A Agência Nacional de Energia Elétrica (Aneel) anunciou, nesta terça-feira (15), uma redução média de 3,71% nas tarifas da EDP, concessionária responsável pelo fornecimento de energia em 19 cidades do Vale do Paraíba. Essa nova tarifa entrará em vigor a partir de 23 de outubro.
Para os clientes de Alta Tensão, como indústrias e grandes varejistas, a redução será de 5,31%. Já os pequenos comércios e residências, que são considerados consumidores de baixa tensão, terão uma diminuição de 2,93% em suas contas.
Por exemplo, uma família que pagava R$100 na conta de luz verá sua fatura reduzir para R$97,05. Desse total, R$22,21 serão destinados à EDP, representando 22,9% da nova fatura, e usados para cobrir custos operacionais e investimentos na rede de distribuição. Outros R$37,04 irão para despesas com geração e transmissão de energia, enquanto R$37,81 serão alocados para encargos setoriais, impostos e tributos, correspondendo a 38,2% e 38,9%, respectivamente, do novo valor.

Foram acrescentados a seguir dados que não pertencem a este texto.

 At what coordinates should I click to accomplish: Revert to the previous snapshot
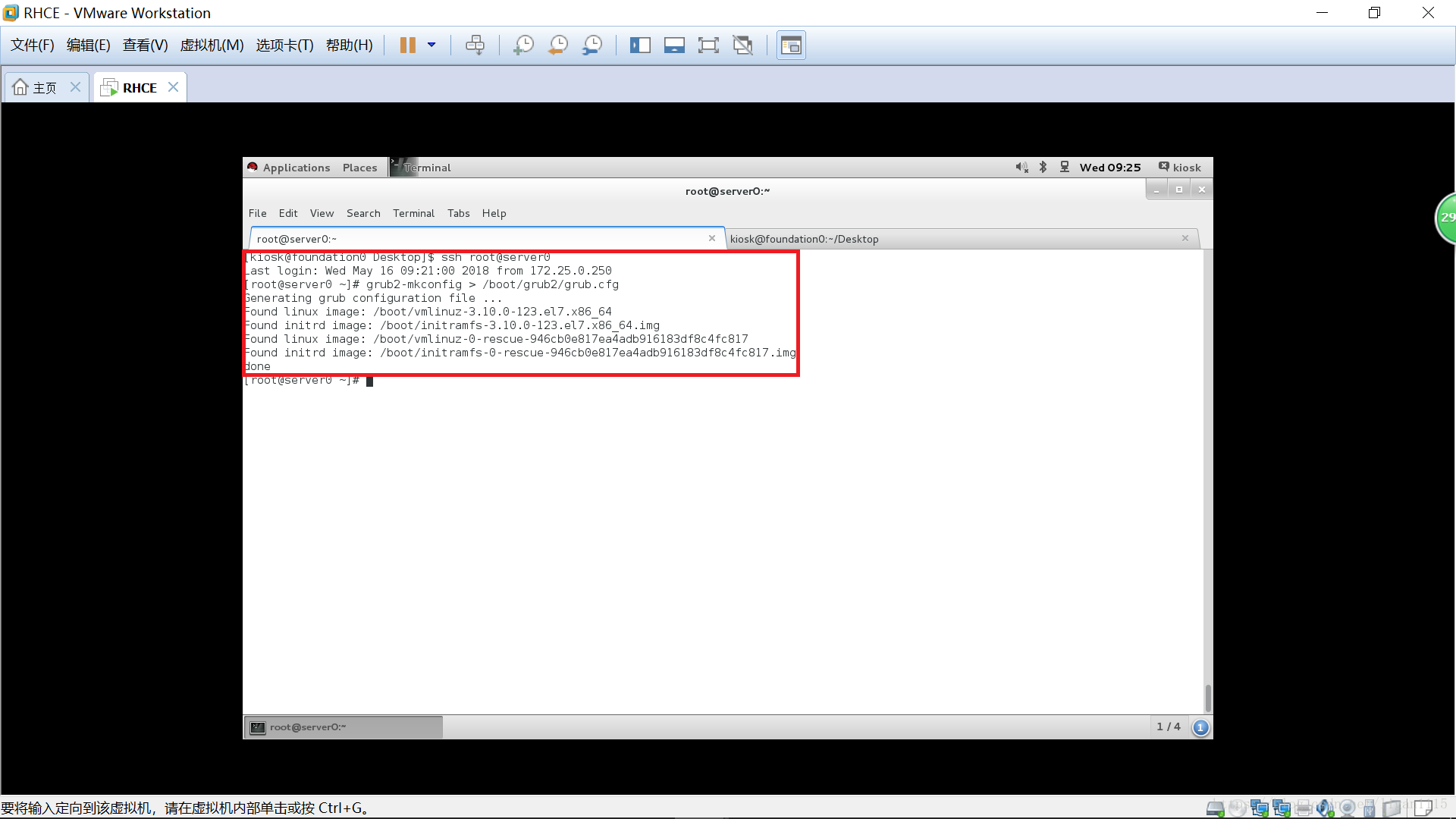coord(558,46)
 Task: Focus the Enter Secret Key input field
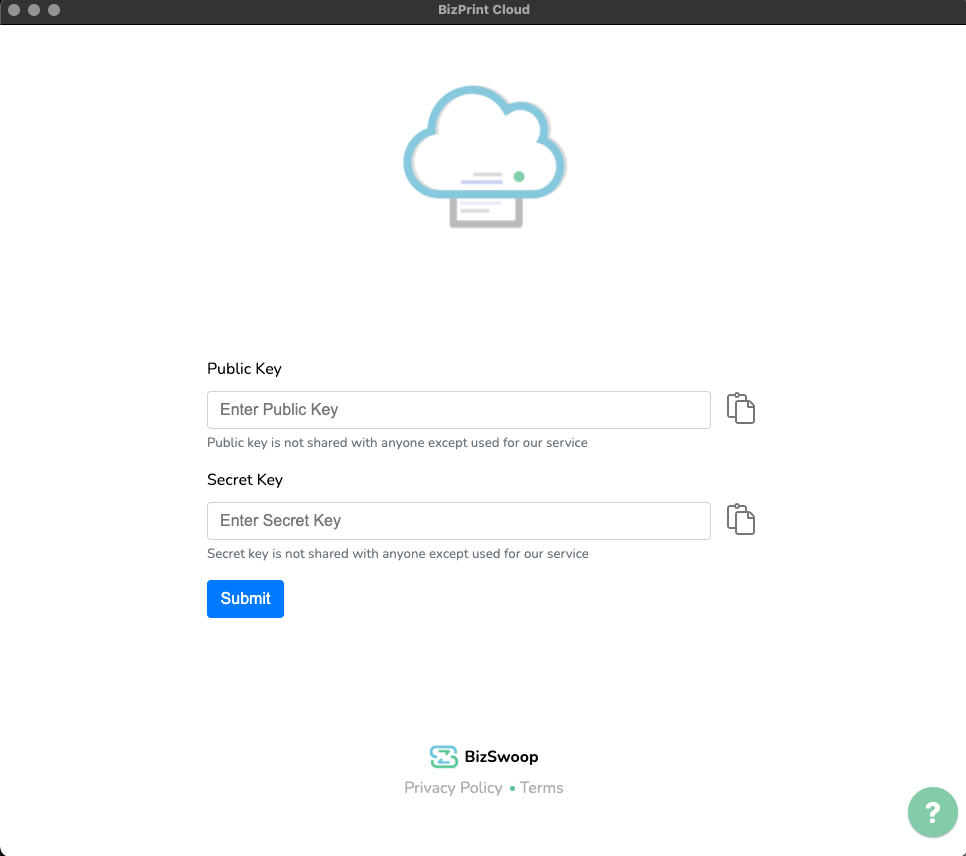click(x=458, y=521)
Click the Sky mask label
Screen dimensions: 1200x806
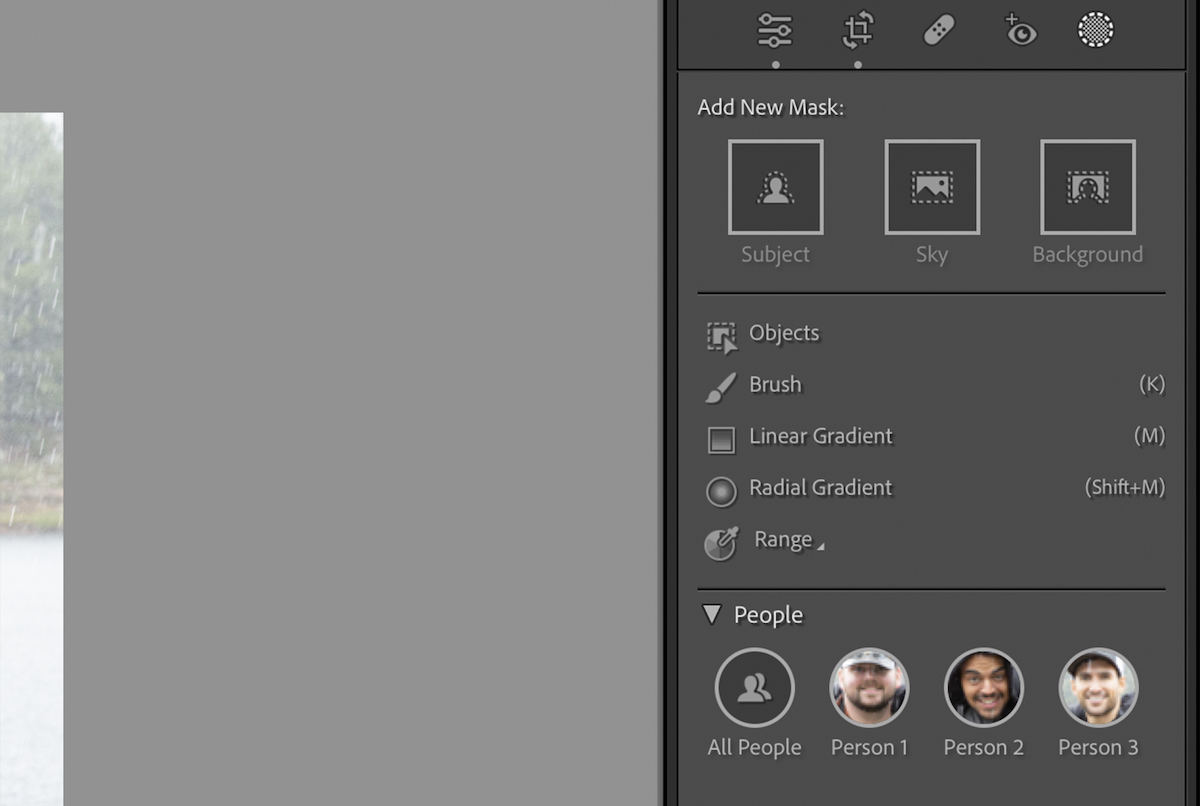coord(932,254)
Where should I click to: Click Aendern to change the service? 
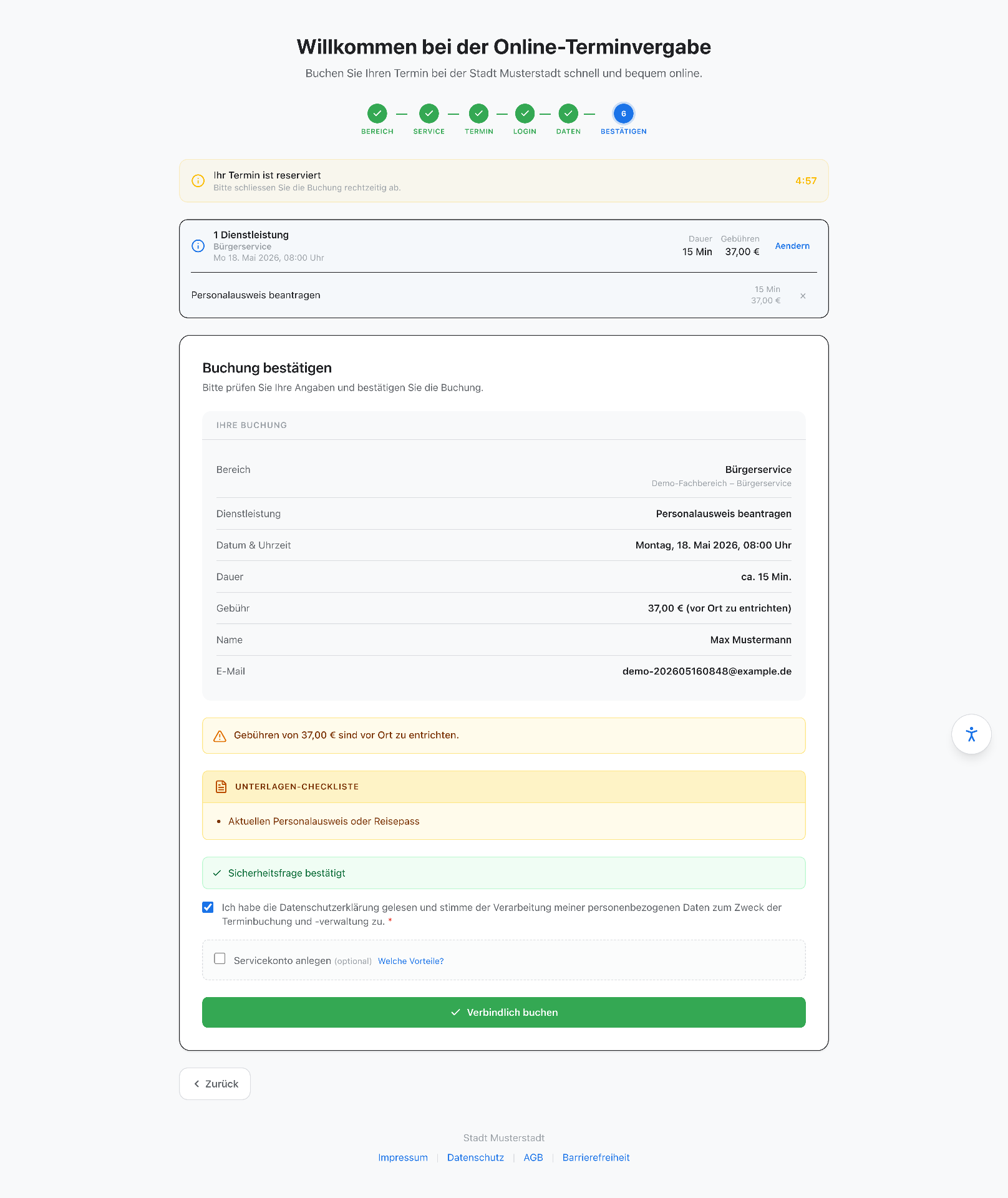pos(792,246)
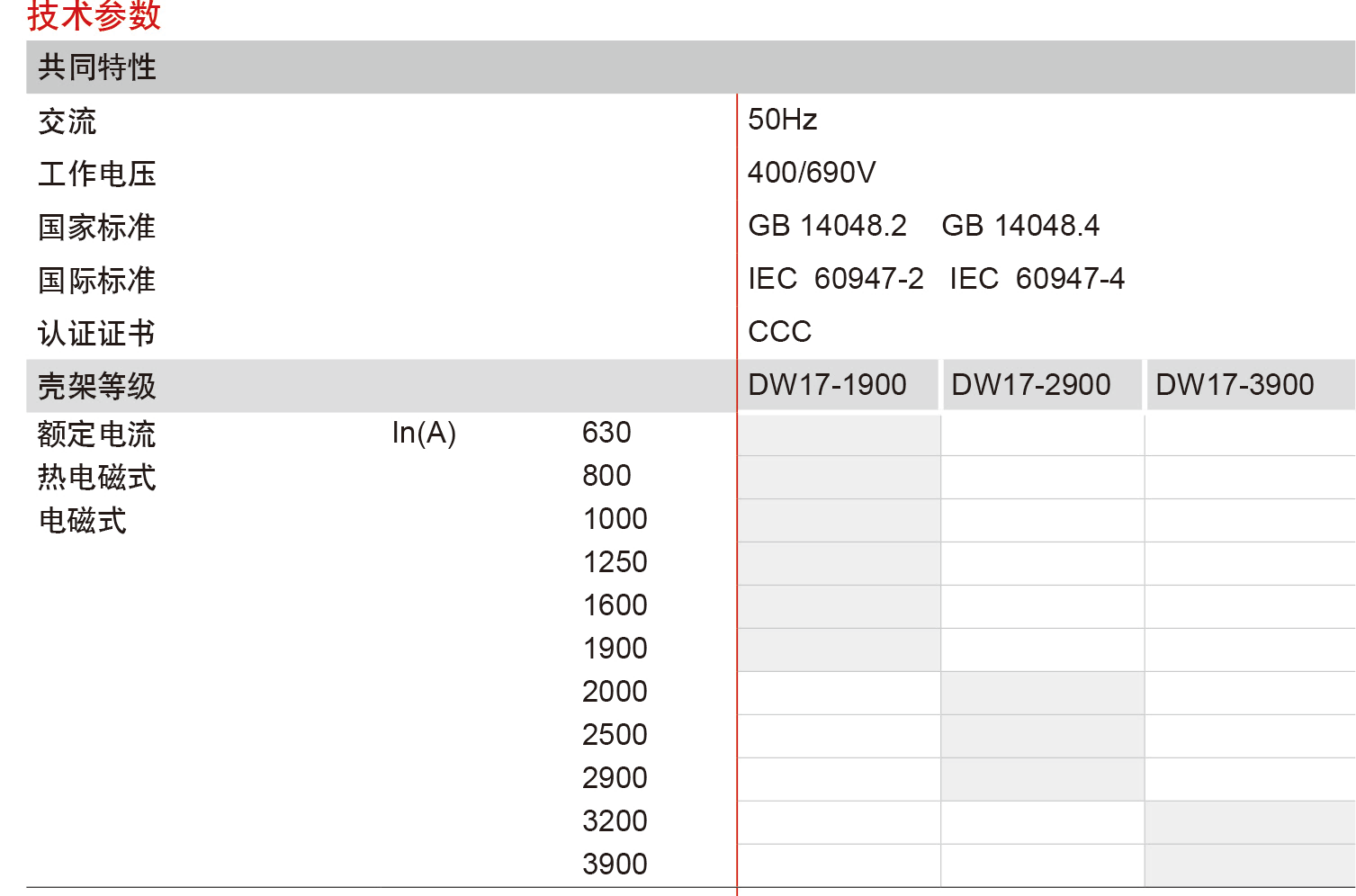Click the CCC certification value

point(779,332)
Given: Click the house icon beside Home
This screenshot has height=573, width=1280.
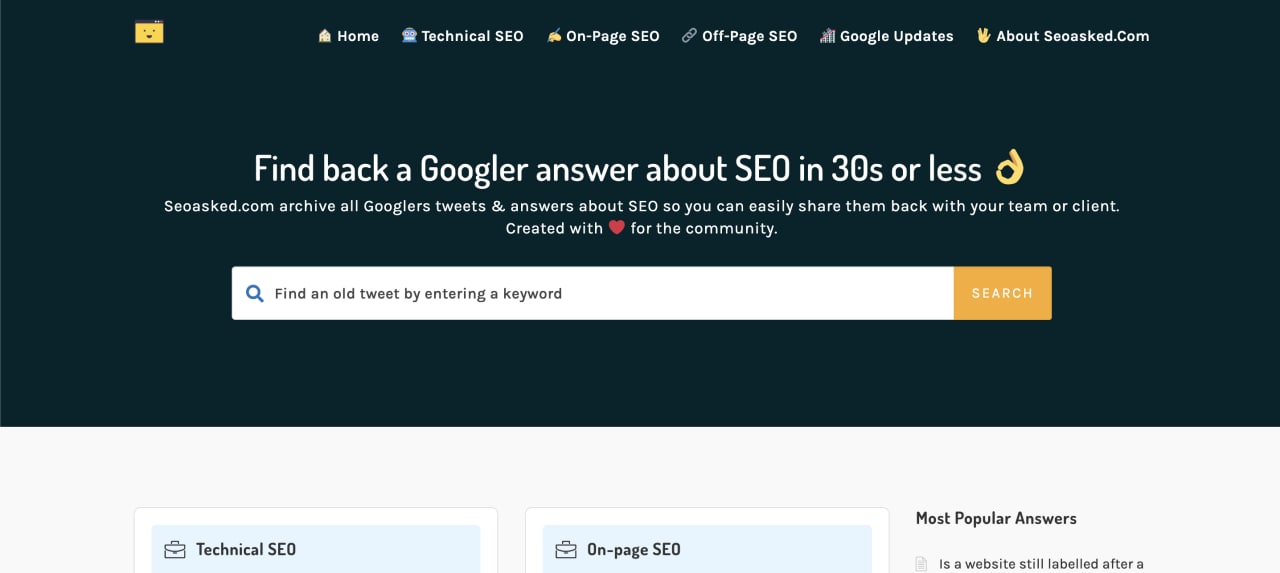Looking at the screenshot, I should [324, 35].
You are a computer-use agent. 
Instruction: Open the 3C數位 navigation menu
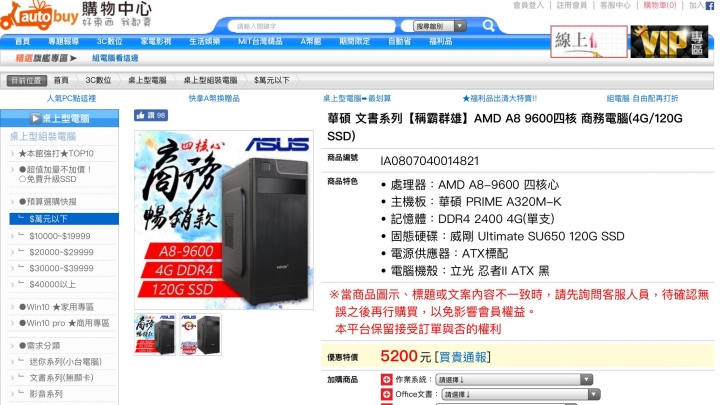109,42
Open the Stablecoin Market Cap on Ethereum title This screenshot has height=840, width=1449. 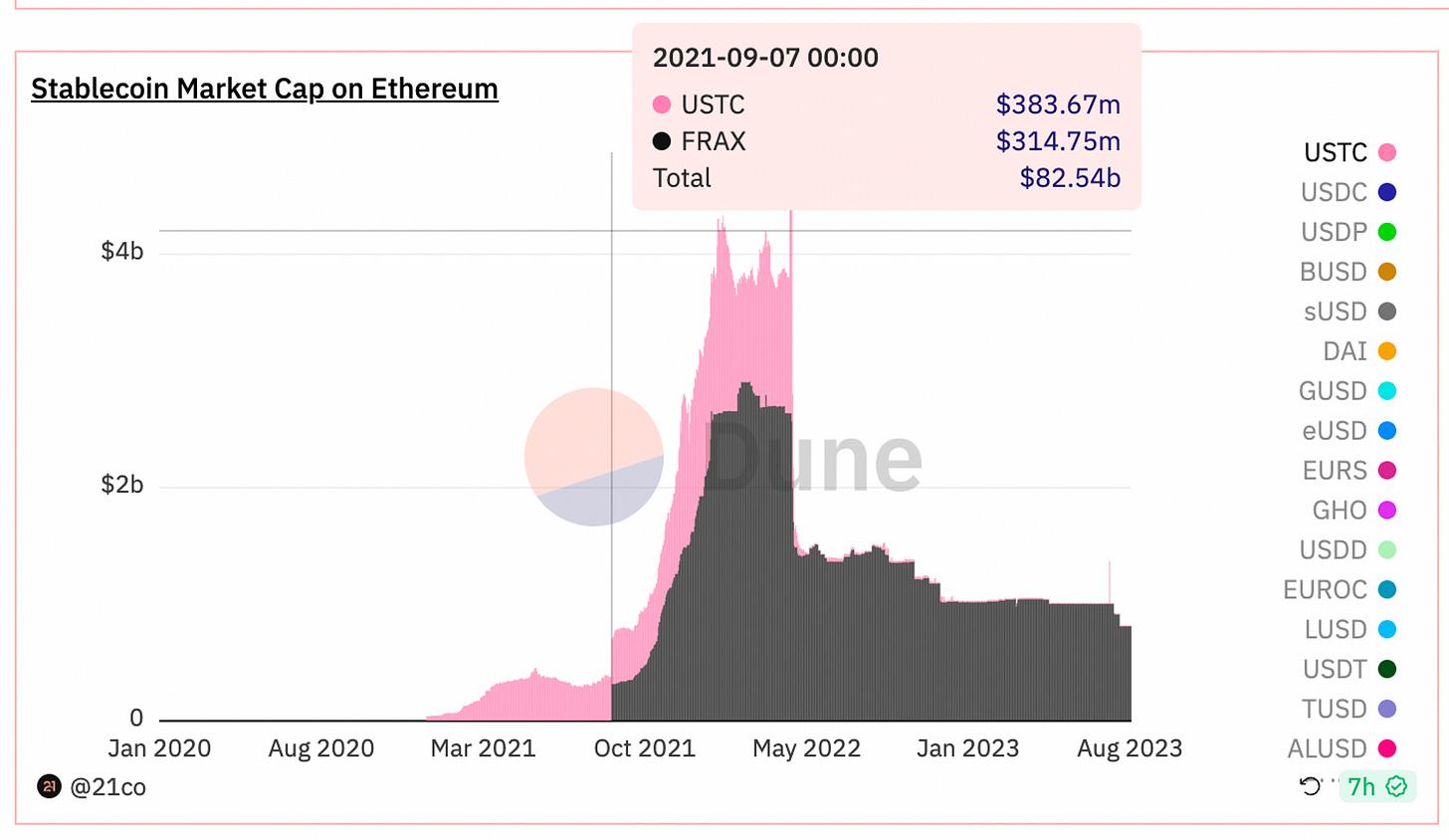point(264,89)
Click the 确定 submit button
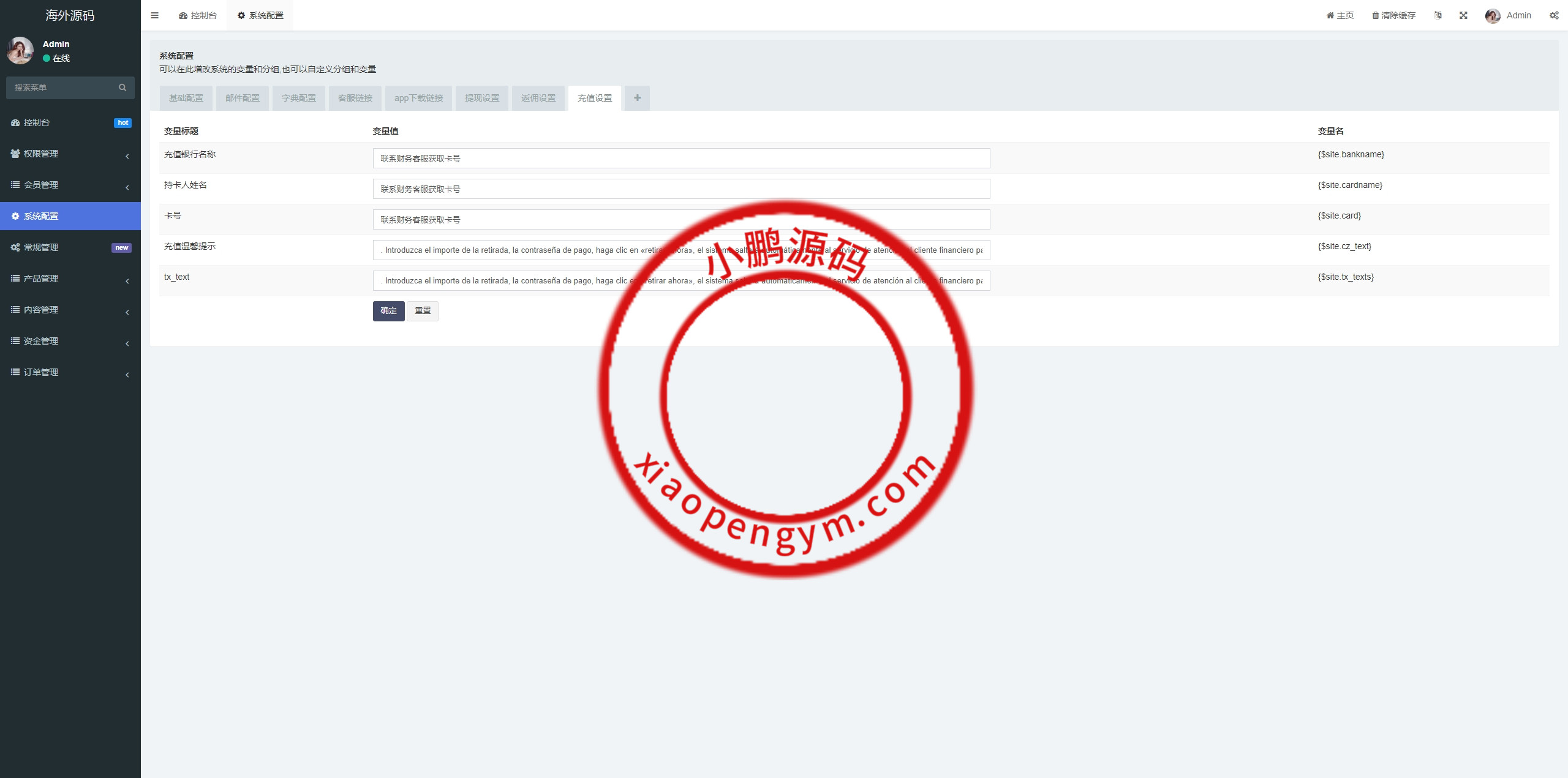The height and width of the screenshot is (778, 1568). (388, 311)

A EDP esclareceu que os novos índices são resultado da diminuição nos custos de encargos setoriais e gastos com transmissão de energia. “A contribuição para o índice negativo de reajuste foi influenciada pela redução dos custos com transmissão (-1,22%), encargos setoriais (-1,42%) e componentes financeiros negativos (-1,04%) devido ao crescimento do mercado”, afirmou a concessionária.
As cidades atendidas pela EDP na região incluem:
- Aparecida
- Caçapava
- Cachoeira Paulista
- Canas
- Caraguatatuba
- Cruzeiro
- Guaratinguetá
- Jacareí
- Jambeiro
- Lorena
- Monteiro Lobato
- Pindamonhangaba
- Potim
- Roseira
- Santa Branca
- São José dos Campos
- São Sebastião
- Taubaté
- Tremembé
Apesar do reajuste, a bandeira tarifária vermelha patamar 2 está ativa neste mês de outubro. Isso implica uma cobrança adicional de R$ 7,87 a cada 100 quilowatt-hora (kWh) consumidos, um aumento em relação a setembro, quando a bandeira era vermelha patamar 1.
De acordo com a Aneel, a bandeira patamar 2 foi acionada devido ao risco hidrológico, ocasionado pela baixa pluviometria, e ao aumento no preço de referência da energia, reflexo da seca.